* start *

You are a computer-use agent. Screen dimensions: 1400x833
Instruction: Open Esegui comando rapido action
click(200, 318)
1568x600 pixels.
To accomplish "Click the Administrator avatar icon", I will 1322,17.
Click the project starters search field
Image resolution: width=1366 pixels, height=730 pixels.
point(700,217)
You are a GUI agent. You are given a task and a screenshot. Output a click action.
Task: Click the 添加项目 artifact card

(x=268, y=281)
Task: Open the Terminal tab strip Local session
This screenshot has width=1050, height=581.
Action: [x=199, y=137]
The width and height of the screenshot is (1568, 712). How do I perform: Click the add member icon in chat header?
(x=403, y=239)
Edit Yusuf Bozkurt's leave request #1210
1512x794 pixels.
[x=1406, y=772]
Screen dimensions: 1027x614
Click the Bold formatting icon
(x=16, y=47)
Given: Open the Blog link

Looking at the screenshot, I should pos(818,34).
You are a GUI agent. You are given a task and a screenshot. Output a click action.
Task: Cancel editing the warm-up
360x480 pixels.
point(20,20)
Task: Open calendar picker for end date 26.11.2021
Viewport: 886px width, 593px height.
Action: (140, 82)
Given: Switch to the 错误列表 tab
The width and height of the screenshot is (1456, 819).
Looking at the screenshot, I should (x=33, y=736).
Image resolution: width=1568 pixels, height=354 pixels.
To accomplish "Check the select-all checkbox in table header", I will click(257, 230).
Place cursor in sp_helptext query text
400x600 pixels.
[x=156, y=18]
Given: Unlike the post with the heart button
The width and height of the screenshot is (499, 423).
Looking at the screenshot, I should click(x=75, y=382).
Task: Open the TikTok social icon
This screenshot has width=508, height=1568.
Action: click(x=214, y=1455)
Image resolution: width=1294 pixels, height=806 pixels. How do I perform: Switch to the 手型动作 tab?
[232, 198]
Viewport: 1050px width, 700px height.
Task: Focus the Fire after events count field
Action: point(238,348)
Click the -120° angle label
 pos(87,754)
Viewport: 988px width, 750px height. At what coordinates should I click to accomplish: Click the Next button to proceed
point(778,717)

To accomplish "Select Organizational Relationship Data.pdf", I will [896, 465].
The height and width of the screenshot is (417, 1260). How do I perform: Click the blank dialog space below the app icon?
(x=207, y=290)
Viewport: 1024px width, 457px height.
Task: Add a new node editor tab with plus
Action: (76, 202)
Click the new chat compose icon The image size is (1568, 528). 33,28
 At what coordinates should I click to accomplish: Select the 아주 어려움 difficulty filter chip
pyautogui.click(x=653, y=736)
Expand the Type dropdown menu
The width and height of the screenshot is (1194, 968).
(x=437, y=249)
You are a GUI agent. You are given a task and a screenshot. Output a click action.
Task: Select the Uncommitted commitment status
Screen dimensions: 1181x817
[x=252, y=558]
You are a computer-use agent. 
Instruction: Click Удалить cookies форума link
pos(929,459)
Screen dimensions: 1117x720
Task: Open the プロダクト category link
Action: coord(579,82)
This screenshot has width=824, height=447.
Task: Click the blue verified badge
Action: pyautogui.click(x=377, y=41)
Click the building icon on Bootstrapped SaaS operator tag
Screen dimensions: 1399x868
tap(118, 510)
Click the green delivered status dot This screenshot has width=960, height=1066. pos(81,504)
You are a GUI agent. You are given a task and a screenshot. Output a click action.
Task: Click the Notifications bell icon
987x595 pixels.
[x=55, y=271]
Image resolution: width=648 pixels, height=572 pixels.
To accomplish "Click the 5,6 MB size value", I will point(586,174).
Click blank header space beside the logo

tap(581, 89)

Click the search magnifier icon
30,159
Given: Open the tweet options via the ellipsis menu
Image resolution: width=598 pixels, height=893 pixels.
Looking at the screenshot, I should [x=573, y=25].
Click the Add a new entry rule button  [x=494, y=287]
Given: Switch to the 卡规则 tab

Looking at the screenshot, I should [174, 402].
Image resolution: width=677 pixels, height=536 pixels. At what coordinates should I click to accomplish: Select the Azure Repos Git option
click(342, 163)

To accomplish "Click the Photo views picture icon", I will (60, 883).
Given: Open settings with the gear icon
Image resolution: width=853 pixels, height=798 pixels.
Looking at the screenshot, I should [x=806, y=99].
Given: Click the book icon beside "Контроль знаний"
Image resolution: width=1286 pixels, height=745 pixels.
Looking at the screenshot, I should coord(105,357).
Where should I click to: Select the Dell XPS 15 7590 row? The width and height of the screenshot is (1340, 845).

* end *

**Written instruction**
Please change "gear icon" to "cog icon" throughout the lines above, and give them again with nothing else altered.

**Answer below**
You are a computer-use agent. Screen dimensions: 1400x833
Instruction: Open Esegui comando rapido action
click(200, 318)
1568x600 pixels.
To accomplish "Click the Administrator avatar icon", I will 1322,17.
Click the project starters search field
Image resolution: width=1366 pixels, height=730 pixels.
point(700,217)
You are a GUI agent. You are given a task and a screenshot. Output a click action.
Task: Click the 添加项目 artifact card

(x=268, y=281)
Task: Open the Terminal tab strip Local session
This screenshot has width=1050, height=581.
Action: [x=199, y=137]
The width and height of the screenshot is (1568, 712). How do I perform: Click the add member icon in chat header?
(x=403, y=239)
Edit Yusuf Bozkurt's leave request #1210
1512x794 pixels.
[x=1406, y=772]
Screen dimensions: 1027x614
Click the Bold formatting icon
(x=16, y=47)
Given: Open the Blog link

Looking at the screenshot, I should pos(818,34).
You are a GUI agent. You are given a task and a screenshot. Output a click action.
Task: Cancel editing the warm-up
360x480 pixels.
point(20,20)
Task: Open calendar picker for end date 26.11.2021
Viewport: 886px width, 593px height.
Action: (140, 82)
Given: Switch to the 错误列表 tab
The width and height of the screenshot is (1456, 819).
Looking at the screenshot, I should (x=33, y=736).
Image resolution: width=1568 pixels, height=354 pixels.
To accomplish "Check the select-all checkbox in table header", I will click(257, 230).
Place cursor in sp_helptext query text
400x600 pixels.
[x=156, y=18]
Given: Unlike the post with the heart button
The width and height of the screenshot is (499, 423).
Looking at the screenshot, I should click(x=75, y=382).
Task: Open the TikTok social icon
This screenshot has width=508, height=1568.
Action: click(x=214, y=1455)
Image resolution: width=1294 pixels, height=806 pixels. How do I perform: Switch to the 手型动作 tab?
[232, 198]
Viewport: 1050px width, 700px height.
Task: Focus the Fire after events count field
Action: point(238,348)
Click the -120° angle label
 pos(87,754)
Viewport: 988px width, 750px height. At what coordinates should I click to accomplish: Click the Next button to proceed
point(778,717)

To accomplish "Select Organizational Relationship Data.pdf", I will [896, 465].
The height and width of the screenshot is (417, 1260). How do I perform: Click the blank dialog space below the app icon?
(x=207, y=290)
Viewport: 1024px width, 457px height.
Task: Add a new node editor tab with plus
Action: (76, 202)
Click the new chat compose icon The image size is (1568, 528). 33,28
 At what coordinates should I click to accomplish: Select the 아주 어려움 difficulty filter chip
pyautogui.click(x=653, y=736)
Expand the Type dropdown menu
The width and height of the screenshot is (1194, 968).
(x=437, y=249)
You are a GUI agent. You are given a task and a screenshot. Output a click action.
Task: Select the Uncommitted commitment status
Screen dimensions: 1181x817
[x=252, y=558]
You are a computer-use agent. 
Instruction: Click Удалить cookies форума link
pos(929,459)
Screen dimensions: 1117x720
Task: Open the プロダクト category link
Action: coord(579,82)
This screenshot has width=824, height=447.
Task: Click the blue verified badge
Action: pyautogui.click(x=377, y=41)
Click the building icon on Bootstrapped SaaS operator tag
Screen dimensions: 1399x868
tap(118, 510)
Click the green delivered status dot This screenshot has width=960, height=1066. pos(81,504)
You are a GUI agent. You are given a task and a screenshot. Output a click action.
Task: Click the Notifications bell icon
987x595 pixels.
[x=55, y=271]
Image resolution: width=648 pixels, height=572 pixels.
To accomplish "Click the 5,6 MB size value", I will point(586,174).
Click blank header space beside the logo

tap(581, 89)

Click the search magnifier icon
30,159
Given: Open the tweet options via the ellipsis menu
Image resolution: width=598 pixels, height=893 pixels.
Looking at the screenshot, I should [x=573, y=25].
Click the Add a new entry rule button  [x=494, y=287]
Given: Switch to the 卡规则 tab

Looking at the screenshot, I should [174, 402].
Image resolution: width=677 pixels, height=536 pixels. At what coordinates should I click to accomplish: Select the Azure Repos Git option
click(342, 163)

To accomplish "Click the Photo views picture icon", I will (60, 883).
Given: Open settings with the cog icon
Image resolution: width=853 pixels, height=798 pixels.
Looking at the screenshot, I should [x=806, y=99].
Given: Click the book icon beside "Контроль знаний"
Image resolution: width=1286 pixels, height=745 pixels.
Looking at the screenshot, I should coord(105,357).
Where should I click to: Select the Dell XPS 15 7590 row? The width and height of the screenshot is (1340, 845).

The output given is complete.